• _Task directions_
Write out the lines below again, switching "panel" to "window" wherever it appears and keeping everything else the same. Leave the pictures out.

━━━━━━━━━━━━━━━━

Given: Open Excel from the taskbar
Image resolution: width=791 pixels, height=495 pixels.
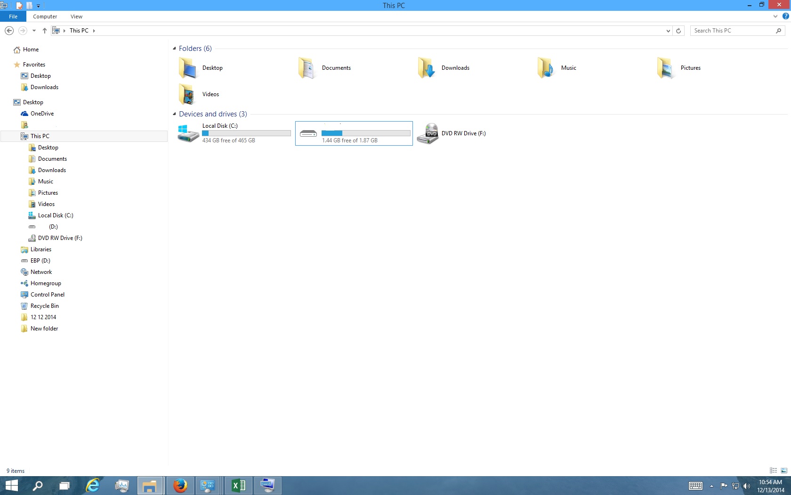Looking at the screenshot, I should tap(239, 486).
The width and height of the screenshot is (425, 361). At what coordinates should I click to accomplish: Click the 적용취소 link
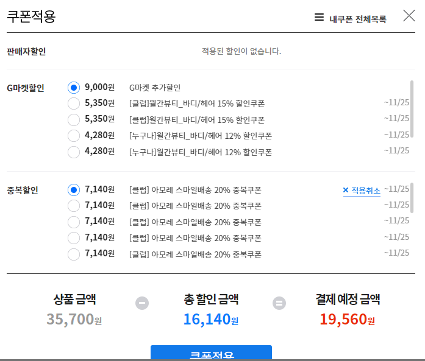tap(366, 191)

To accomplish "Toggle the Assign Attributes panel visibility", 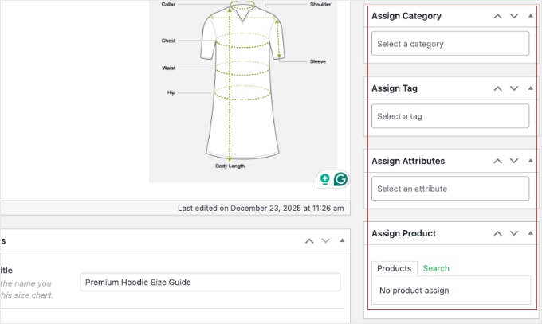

━━━━━━━━━━━━━━━━

• _Task response_
Given: Open Excel from the taskbar
Image resolution: width=791 pixels, height=495 pixels.
Looking at the screenshot, I should tap(239, 486).
The width and height of the screenshot is (425, 361). At what coordinates should I click to accomplish: Click the 적용취소 link
tap(366, 191)

To accomplish "Toggle the Assign Attributes window visibility", 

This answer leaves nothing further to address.